Start of Study text

Could SCOTUS Prometheus ruling be the end of human gene patents?

The Mayo Clinic and its lawyers at Mayer Brown weren't the only ones to welcome the U.S. Supreme Court's ruling Tuesday that Prometheus Laboratories cannot patent a medical test that relies on correlations between drug dosages and treatment. Lawyers at the American Civil Liberties Union see the high court's unanimous decision as a good omen for their own case challenging the patentability of human genes.

The plaintiffs in both cases have relied on the same argument: that the patents in dispute are naturally occurring phenomena that do not qualify for patent protection. The Supreme Court bought that argument wholeheartedly in Mayo's case.

"We conclude that the patent claims at issue here effectively claim the underlying laws of nature themselves. Those claims are consequently invalid," wrote Justice Stephen Breyer. Just as Einstein could not have patented E=mc2 and Newton could not have laid claim to the law of gravity, Breyer wrote, so Prometheus cannot patent a test kit that correlates a patient's blood chemistry with the best drug dosages for treatment. The decision overturned a ruling by the U.S. Court of Appeals for the Federal Circuit upholding Prometheus's patents.

"We were really pleased with the Prometheus decision," said Sandra Park, an ACLU attorney fighting on behalf of a host of researchers and breast cancer patients to invalidate Myriad Genetics' right to patent isolated breast cancer genes. "The decision bodes well for the ultimate outcome of the Myriad case," she said.

Last summer, a three-judge panel of the Federal Circuit Court of Appeals issued a fractured decision upholding Myriad's right to patent isolated human genes -- BRCA1 and BRCA2 -- that are linked to most inherited forms of breast and ovarian cancers. (All three judges wrote separate opinions; two of them backed Myriad.) The ACLU has filed a petition asking the Supreme Court to review the Federal Circuit's decision, but the court has not yet decided whether to grant cert. That decision is expected in coming weeks, Park said.

In the meantime, ACLU attorneys are examining the Prometheus decision for any clues about the high court's thinking. Park said many of the Supreme Court's points in the Prometheus decision are directly relevant to the Myriad case, in which the ACLU has argued that patents on genes prevent clinicians and researchers from improving their testing methods and conducting further research.

End of Study text

## Check your understanding
a – In the article on the Prometheus ruling, which justice wrote the Supreme Court's opinion?
b – Repeat the part of the Prometheus ruling article that begins at the words "In the meantime, ACLU" and stops after "conducting further research.".

Start of Supplied material

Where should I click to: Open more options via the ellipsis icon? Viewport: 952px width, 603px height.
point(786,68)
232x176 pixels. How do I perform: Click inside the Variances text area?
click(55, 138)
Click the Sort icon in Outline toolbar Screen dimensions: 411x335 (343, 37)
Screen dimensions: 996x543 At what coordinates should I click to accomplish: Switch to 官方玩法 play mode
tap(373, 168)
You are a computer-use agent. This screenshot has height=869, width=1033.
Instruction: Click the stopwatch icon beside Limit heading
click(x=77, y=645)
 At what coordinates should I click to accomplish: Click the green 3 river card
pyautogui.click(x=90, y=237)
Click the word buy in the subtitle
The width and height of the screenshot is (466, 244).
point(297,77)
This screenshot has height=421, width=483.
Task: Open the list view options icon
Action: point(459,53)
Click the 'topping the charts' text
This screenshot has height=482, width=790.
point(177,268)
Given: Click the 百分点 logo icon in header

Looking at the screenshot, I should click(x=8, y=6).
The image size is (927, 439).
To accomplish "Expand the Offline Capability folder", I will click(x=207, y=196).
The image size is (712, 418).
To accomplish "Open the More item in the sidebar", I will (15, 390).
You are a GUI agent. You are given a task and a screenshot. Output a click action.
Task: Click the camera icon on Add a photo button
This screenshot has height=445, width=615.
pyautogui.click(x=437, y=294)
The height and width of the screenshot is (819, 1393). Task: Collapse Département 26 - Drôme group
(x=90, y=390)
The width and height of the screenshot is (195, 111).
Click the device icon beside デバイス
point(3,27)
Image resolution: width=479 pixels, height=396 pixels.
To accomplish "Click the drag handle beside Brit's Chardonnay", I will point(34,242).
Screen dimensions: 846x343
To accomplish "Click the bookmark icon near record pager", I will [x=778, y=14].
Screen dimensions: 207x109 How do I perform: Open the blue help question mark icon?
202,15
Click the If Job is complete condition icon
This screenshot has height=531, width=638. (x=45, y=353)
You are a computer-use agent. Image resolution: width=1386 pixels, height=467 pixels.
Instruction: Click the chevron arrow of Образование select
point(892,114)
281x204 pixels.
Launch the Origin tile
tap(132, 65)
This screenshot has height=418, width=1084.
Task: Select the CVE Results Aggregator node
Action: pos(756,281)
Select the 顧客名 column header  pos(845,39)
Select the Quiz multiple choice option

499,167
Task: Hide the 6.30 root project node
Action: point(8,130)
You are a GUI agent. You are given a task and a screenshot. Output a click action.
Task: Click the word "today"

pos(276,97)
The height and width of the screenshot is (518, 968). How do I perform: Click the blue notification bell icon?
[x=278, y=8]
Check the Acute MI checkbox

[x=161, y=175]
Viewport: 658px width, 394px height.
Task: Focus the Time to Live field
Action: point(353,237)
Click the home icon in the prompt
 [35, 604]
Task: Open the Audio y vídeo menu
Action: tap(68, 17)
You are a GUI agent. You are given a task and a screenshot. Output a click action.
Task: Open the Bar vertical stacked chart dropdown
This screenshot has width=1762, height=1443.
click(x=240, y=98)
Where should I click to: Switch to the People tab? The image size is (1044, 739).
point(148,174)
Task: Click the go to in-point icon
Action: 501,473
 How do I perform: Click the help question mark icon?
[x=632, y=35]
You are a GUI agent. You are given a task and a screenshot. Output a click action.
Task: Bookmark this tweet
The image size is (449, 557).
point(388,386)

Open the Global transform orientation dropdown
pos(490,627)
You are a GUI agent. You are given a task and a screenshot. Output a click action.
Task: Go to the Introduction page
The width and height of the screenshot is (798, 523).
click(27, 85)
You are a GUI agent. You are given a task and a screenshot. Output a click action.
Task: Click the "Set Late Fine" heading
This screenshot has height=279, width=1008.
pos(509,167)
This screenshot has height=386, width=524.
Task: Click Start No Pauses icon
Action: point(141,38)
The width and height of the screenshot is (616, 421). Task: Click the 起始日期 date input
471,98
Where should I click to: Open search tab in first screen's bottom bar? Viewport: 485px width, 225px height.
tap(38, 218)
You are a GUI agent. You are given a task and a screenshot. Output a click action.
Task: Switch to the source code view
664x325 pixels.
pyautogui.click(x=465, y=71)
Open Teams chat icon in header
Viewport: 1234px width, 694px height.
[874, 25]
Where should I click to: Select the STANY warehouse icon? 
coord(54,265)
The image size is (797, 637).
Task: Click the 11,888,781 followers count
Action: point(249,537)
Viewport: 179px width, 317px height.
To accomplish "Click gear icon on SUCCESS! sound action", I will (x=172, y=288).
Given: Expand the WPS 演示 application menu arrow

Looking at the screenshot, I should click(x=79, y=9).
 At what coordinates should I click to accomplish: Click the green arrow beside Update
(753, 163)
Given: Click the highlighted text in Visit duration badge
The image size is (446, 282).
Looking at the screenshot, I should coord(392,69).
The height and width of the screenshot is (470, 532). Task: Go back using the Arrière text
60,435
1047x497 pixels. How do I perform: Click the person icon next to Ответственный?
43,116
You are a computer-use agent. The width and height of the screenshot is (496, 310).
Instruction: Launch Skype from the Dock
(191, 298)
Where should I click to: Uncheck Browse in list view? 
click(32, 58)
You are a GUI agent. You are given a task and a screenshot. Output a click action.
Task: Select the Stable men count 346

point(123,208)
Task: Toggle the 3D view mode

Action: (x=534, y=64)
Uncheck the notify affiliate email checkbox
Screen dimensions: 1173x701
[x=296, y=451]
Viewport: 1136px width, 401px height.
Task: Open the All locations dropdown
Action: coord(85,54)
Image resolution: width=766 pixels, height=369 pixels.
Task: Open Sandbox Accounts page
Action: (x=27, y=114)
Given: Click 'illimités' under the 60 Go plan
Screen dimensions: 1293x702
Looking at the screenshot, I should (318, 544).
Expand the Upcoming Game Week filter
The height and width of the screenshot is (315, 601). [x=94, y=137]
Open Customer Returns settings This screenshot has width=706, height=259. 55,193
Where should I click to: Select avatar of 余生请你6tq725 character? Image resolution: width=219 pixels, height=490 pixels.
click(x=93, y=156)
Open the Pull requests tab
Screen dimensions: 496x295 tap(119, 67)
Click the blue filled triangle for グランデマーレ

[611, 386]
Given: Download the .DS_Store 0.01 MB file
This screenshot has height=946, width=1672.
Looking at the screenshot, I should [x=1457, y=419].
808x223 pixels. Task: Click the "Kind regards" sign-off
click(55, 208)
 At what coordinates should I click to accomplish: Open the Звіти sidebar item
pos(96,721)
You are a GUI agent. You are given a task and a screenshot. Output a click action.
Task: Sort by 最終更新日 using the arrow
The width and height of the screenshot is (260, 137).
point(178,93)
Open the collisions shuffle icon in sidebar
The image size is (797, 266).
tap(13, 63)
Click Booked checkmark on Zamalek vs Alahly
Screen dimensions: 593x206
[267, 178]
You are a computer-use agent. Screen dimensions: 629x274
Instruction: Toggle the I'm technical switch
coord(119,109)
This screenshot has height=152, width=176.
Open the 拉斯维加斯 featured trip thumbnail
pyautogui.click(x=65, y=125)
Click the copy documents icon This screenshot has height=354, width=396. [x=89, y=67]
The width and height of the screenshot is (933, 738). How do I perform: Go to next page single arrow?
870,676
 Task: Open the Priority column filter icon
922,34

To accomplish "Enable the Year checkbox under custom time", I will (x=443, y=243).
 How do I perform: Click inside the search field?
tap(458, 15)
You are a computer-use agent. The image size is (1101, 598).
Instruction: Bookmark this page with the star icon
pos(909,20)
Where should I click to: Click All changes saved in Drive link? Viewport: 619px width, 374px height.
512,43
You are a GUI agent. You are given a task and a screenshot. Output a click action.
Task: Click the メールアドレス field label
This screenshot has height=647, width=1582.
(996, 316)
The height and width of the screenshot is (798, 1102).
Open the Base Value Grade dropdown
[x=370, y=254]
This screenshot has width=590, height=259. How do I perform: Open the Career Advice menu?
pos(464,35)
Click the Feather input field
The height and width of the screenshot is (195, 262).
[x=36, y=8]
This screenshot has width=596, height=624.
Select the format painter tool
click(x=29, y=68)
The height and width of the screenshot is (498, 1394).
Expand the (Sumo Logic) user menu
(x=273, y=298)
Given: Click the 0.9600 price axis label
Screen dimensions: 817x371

End of Supplied material

## Responses by item number
a – Justice Stephen Breyer

b –
In the meantime, ACLU attorneys are examining the Prometheus decision for any clues about the high court's thinking. Park said many of the Supreme Court's points in the Prometheus decision are directly relevant to the Myriad case, in which the ACLU has argued that patents on genes prevent clinicians and researchers from improving their testing methods and conducting further research.